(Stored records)

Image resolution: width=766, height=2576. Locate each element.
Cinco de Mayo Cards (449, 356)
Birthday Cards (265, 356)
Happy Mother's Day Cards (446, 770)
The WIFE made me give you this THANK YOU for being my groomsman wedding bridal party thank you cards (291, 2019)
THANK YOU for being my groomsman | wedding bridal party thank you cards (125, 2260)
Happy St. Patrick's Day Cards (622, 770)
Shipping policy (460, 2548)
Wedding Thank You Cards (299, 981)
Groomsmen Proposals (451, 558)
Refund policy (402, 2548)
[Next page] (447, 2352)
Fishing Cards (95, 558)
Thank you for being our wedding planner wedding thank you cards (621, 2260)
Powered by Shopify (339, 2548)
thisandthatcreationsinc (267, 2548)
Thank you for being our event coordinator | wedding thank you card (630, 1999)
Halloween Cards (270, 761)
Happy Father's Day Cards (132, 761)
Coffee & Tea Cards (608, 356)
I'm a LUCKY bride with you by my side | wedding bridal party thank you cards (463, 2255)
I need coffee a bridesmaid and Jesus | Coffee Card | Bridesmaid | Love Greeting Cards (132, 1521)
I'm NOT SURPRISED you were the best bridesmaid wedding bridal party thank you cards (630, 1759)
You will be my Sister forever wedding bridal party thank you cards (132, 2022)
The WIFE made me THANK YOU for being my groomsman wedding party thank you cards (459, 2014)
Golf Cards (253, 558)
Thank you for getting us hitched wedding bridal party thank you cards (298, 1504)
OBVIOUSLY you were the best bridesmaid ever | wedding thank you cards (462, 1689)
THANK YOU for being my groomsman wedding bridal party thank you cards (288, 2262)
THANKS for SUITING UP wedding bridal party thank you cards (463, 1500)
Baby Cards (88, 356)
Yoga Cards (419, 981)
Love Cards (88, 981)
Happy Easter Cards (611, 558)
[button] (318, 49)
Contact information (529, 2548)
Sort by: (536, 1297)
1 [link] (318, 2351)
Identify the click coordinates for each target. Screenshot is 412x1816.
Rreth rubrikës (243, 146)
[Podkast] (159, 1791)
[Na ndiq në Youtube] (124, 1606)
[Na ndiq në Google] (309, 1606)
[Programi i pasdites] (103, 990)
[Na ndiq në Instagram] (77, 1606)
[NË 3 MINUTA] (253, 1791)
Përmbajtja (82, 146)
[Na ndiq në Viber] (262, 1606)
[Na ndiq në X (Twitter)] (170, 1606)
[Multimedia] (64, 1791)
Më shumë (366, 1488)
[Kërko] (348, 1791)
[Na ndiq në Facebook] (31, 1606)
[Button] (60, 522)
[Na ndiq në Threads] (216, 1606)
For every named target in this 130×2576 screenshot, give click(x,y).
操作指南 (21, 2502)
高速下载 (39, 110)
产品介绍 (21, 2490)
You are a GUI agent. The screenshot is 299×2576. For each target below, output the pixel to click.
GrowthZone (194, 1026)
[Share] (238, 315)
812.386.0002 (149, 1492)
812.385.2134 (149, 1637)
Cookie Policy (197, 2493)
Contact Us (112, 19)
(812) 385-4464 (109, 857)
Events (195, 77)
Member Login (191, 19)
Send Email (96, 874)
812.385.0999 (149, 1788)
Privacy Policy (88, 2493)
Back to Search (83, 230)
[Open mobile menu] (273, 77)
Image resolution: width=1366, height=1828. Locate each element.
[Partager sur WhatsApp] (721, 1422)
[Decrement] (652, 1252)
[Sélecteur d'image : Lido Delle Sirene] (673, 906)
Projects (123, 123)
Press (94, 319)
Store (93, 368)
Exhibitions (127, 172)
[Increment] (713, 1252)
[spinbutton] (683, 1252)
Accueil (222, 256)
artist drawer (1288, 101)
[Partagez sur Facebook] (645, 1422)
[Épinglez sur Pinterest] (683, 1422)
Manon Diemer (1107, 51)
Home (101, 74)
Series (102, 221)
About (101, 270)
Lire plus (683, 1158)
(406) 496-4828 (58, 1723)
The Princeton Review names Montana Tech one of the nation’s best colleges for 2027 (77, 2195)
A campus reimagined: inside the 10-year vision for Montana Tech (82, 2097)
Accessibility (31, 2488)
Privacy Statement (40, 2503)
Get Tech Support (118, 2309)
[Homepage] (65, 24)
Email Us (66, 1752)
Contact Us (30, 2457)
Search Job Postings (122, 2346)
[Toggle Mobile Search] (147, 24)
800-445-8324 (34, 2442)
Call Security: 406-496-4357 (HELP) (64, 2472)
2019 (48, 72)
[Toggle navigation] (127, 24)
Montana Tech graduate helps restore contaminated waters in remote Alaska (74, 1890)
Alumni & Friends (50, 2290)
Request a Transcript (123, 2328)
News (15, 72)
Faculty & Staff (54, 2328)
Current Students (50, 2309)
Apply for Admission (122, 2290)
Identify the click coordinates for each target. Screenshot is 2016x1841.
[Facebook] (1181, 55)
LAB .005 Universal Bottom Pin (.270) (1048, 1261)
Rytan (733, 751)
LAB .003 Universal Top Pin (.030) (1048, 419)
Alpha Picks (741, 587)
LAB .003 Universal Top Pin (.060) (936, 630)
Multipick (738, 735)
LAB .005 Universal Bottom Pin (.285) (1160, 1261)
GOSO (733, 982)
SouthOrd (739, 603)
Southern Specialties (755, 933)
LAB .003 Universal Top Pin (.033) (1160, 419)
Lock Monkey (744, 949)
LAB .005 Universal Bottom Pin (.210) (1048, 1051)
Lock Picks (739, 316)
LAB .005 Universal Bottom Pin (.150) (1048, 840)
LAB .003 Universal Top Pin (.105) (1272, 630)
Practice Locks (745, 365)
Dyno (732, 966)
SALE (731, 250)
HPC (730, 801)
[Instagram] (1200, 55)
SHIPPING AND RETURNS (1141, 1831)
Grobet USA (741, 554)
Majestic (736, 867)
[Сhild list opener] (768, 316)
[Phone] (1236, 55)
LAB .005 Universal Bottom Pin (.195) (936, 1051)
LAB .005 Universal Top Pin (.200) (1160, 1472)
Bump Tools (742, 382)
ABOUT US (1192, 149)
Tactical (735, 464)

WHAT IS BEING ASKED: Looking at the records above, which lines contain "height"? Copy those lines.

COMPLETED EXERCISE:
Image resolution: width=766, height=2576. Locate each element.
Image resolution: width=1366, height=1828. Locate each element.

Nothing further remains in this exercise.